Gaffer Wiswall was there. The old man almost beside himself with grief, heart-stricken with the blow, felt alone, a scathed trunk, doomed to survive when the green verdure of his existence had departed.

Wet and weary were the searchers, and their toil unremitting, but the body was not found. The "Well," Peg O'Nelly's Well, was tried, with the like result. Surely this was a visitation of more than ordinary spite and malignity. Hitherto the bodies of the victims, with but few exceptions, had been rendered back to their disconsolate survivors, the revengeful ghost apparently satisfied with their extinction; but it is now high time to make the attempt, if possible, to rid themselves of her persecutions.

"Look here!" said one of the bystanders, pointing to the river's margin; "there hath gone a horse, or it may be two, along these slippery banks, but a few hours ago, and the track seems to come from the river."

"Let us see to the other side," said another, "if there be a fellow to it." And, sure enough, on the opposite bank, there were footmarks corresponding thereto, as though one or more adventurous horsemen had swam the swollen waters recently, a little higher up than the ford, pursuing their slippery way by the very margin, along the woods, for some distance, when their track was lost amid these deep and almost pathless recesses.
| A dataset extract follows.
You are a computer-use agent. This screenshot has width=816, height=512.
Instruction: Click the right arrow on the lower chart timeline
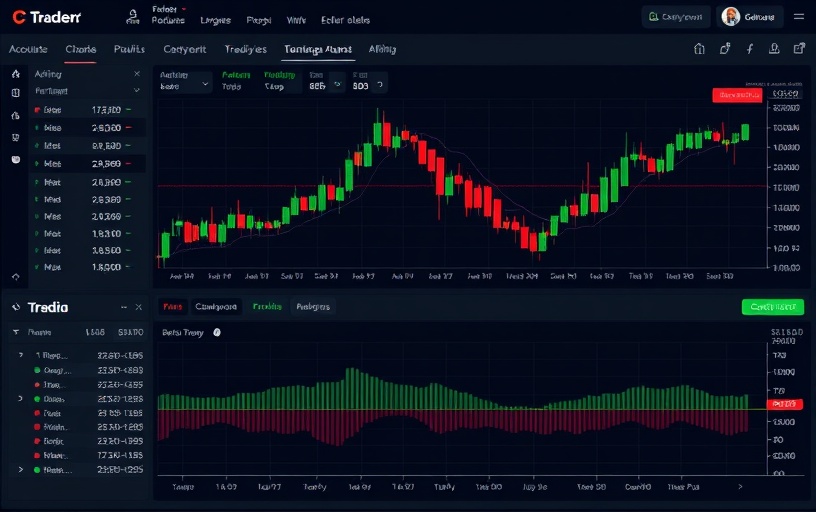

"Mercy o' me," said one, "it is deep enough thereabouts to drown the castle and hill to boot. Neither horse nor man could wade that hurly-burly there last night, for the waters were out, and the footboy from Waddow told me that nobody could even cross the hippin-stones at eight o'clock. He came round by the bridge."

"But if the beasts could swim?" said another, of more knowledge and shrewdness than the rest.

"Swim!—Go to!" said the small leathern-aproned personage whose functions we have before adverted to at the bright and merry ingle of old Wiswall; "neither man nor beast could have held breast against the torrent."